Application of Rigidity Theory to the Thermostabilization of Lipase A from Bacillus subtilis

Protein thermostability is a crucial factor for biotechnological enzyme applications. Protein engineering studies aimed at improving thermostability have successfully applied both directed evolution and rational design. However, for rational approaches, the major challenge remains the prediction of mutation sites and optimal amino acid substitutions. Recently, we showed that such mutation sites can be identified as structural weak spots by rigidity theory-based thermal unfolding simulations of proteins.
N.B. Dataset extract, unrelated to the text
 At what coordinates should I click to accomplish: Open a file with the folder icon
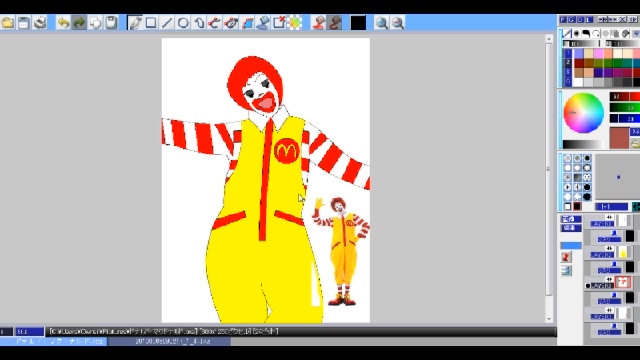pyautogui.click(x=8, y=22)
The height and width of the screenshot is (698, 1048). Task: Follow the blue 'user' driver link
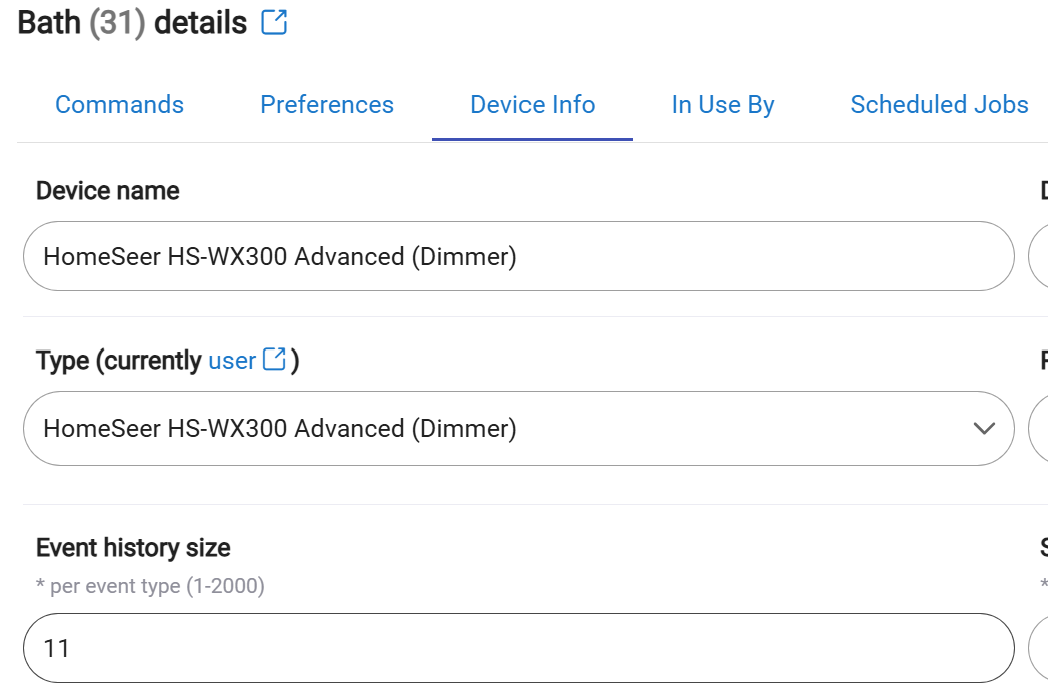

Here, we describe and validate a unique, ensemble-based, yet highly efficient strategy to predict optimal amino acid substitutions at structural weak spots for improving a protein's thermostability. For this, we exploit the fact that in the majority of cases an increased structural rigidity of the folded state has been found as the cause for thermostability. When applied prospectively to lipase A from Bacillus subtilis, we achieved both a high success rate (25% over all experimentally tested mutations, which raises to 60% if small-to-large residue mutations and mutations in the active site are excluded) in predicting significantly thermostabilized lipase variants and a remarkably large increase in those variants' thermostability (up to 6.6 degrees C) based on single amino acid mutations. When considering negative controls in addition and evaluating the performance of our approach as a binary classifier, the accuracy is 63% and increases to 83% if small-to-large residue mutations and mutations in the active site are excluded. The gain in precision (predictive value for increased thermostability) over random classification is 1.6-fold (2.4-fold). Furthermore, an increase in thermostability predicted by our approach significantly points to increased experimental thermostability (p < 0.05). These results suggest that our strategy is a valuable complement to existing methods for rational protein design aimed at improving thermostability.